___ TASK INPUT ___
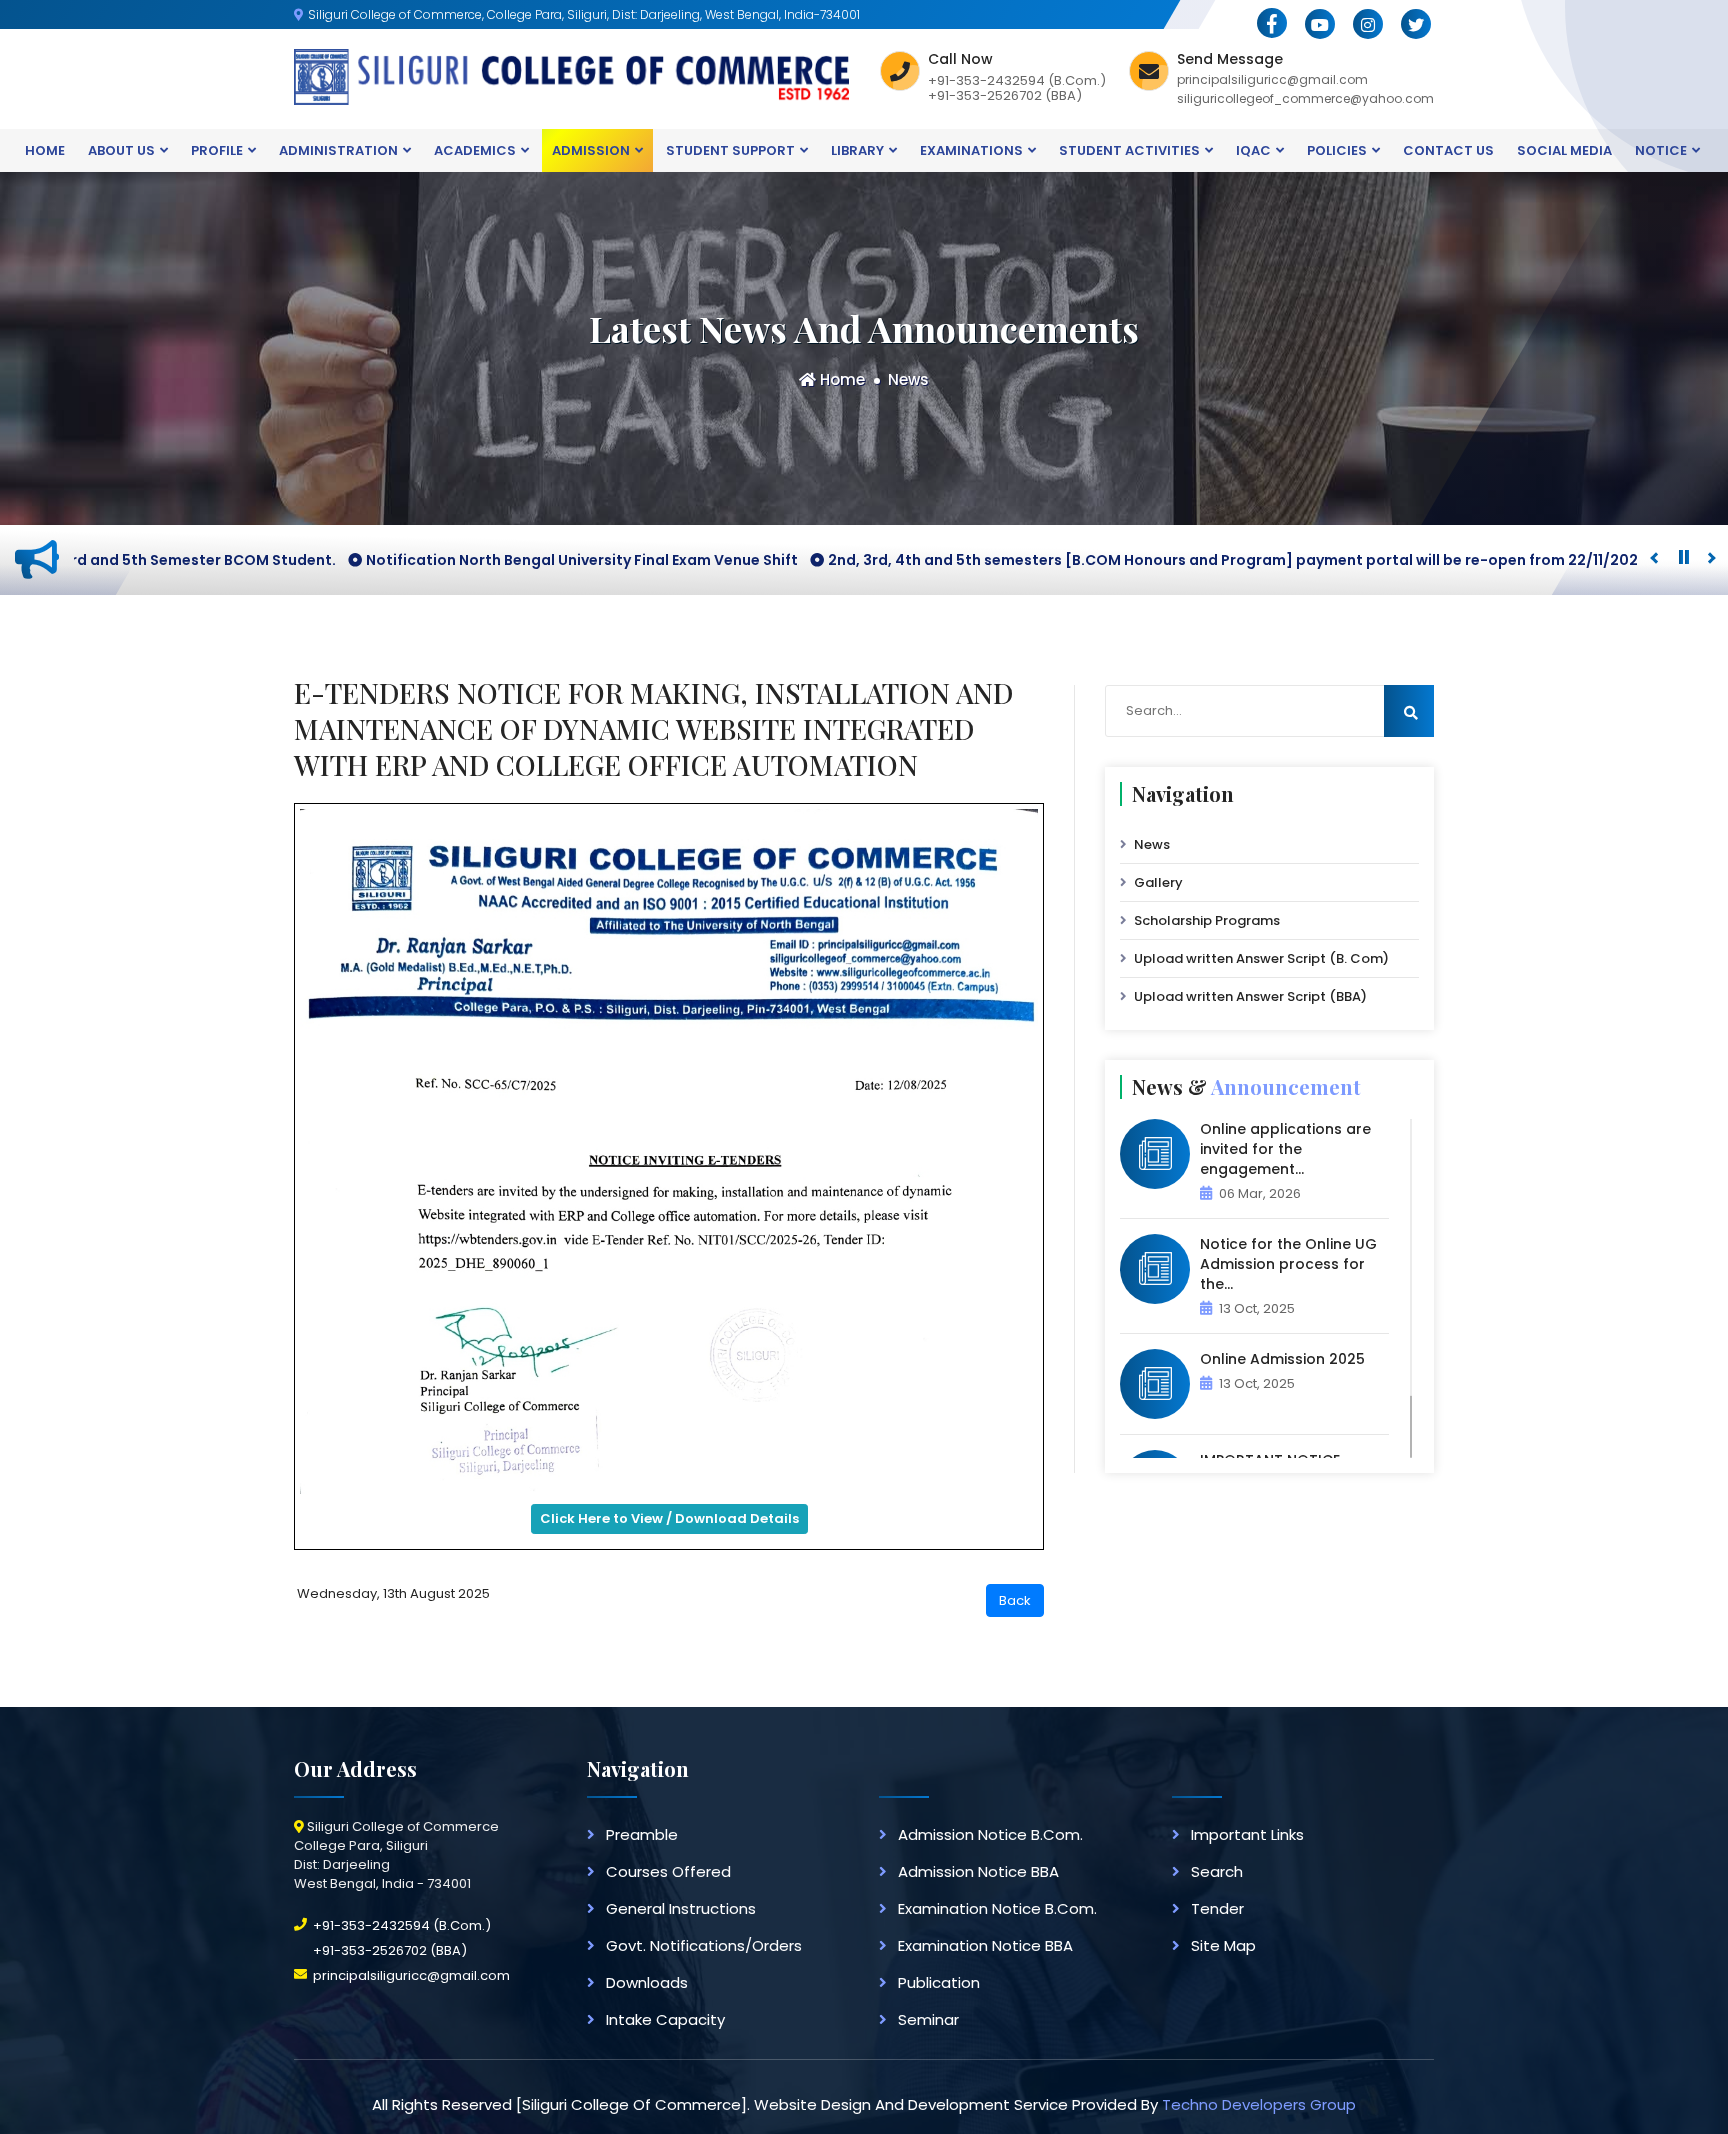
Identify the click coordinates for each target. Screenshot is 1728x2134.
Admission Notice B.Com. (990, 1834)
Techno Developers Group (1259, 2104)
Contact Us (1448, 150)
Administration (338, 150)
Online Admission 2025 (1282, 1359)
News (908, 379)
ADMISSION (591, 150)
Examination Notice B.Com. (997, 1908)
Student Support (730, 150)
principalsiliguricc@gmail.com (411, 1975)
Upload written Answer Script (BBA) (1250, 996)
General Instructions (681, 1908)
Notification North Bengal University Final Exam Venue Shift (465, 560)
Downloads (647, 1982)
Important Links (1247, 1834)
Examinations (971, 150)
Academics (475, 150)
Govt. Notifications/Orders (704, 1945)
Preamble (642, 1834)
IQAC (1253, 150)
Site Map (1223, 1945)
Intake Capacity (665, 2019)
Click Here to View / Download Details (669, 1518)
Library (857, 150)
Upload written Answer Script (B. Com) (1261, 958)
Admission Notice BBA (978, 1871)
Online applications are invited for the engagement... (1285, 1149)
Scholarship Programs (1207, 920)
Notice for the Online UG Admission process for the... (1288, 1264)
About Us (121, 150)
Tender (1217, 1908)
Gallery (1158, 882)
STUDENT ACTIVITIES (1129, 150)
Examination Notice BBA (985, 1945)
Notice (1661, 150)
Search (1217, 1871)
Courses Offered (668, 1871)
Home (45, 150)
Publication (939, 1982)
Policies (1337, 150)
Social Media (1564, 150)
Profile (217, 150)
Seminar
___
* _INSTRUCTIONS FOR THE TASK_:
Please return the entries above exactly as they appear, but without the pictures.

* _WRITTEN SOLUTION_:
Identify the click coordinates for each target. Screenshot is 1728x2134.
Admission Notice B.Com. (990, 1834)
Techno Developers Group (1259, 2104)
Contact Us (1448, 150)
Administration (338, 150)
Online Admission 2025 (1282, 1359)
News (908, 379)
ADMISSION (591, 150)
Examination Notice B.Com. (997, 1908)
Student Support (730, 150)
principalsiliguricc@gmail.com (411, 1975)
Upload written Answer Script (BBA) (1250, 996)
General Instructions (681, 1908)
Notification North Bengal University Final Exam Venue Shift (465, 560)
Downloads (647, 1982)
Important Links (1247, 1834)
Examinations (971, 150)
Academics (475, 150)
Govt. Notifications/Orders (704, 1945)
Preamble (642, 1834)
IQAC (1253, 150)
Site Map (1223, 1945)
Intake Capacity (665, 2019)
Click Here to View / Download Details (669, 1518)
Library (857, 150)
Upload written Answer Script (B. Com) (1261, 958)
Admission Notice BBA (978, 1871)
Online applications are invited for the engagement... (1285, 1149)
Scholarship Programs (1207, 920)
Notice for the Online UG Admission process for the... (1288, 1264)
About Us (121, 150)
Tender (1217, 1908)
Gallery (1158, 882)
STUDENT ACTIVITIES (1129, 150)
Examination Notice BBA (985, 1945)
Notice (1661, 150)
Search (1217, 1871)
Courses Offered (668, 1871)
Home (45, 150)
Publication (939, 1982)
Policies (1337, 150)
Social Media (1564, 150)
Profile (217, 150)
Seminar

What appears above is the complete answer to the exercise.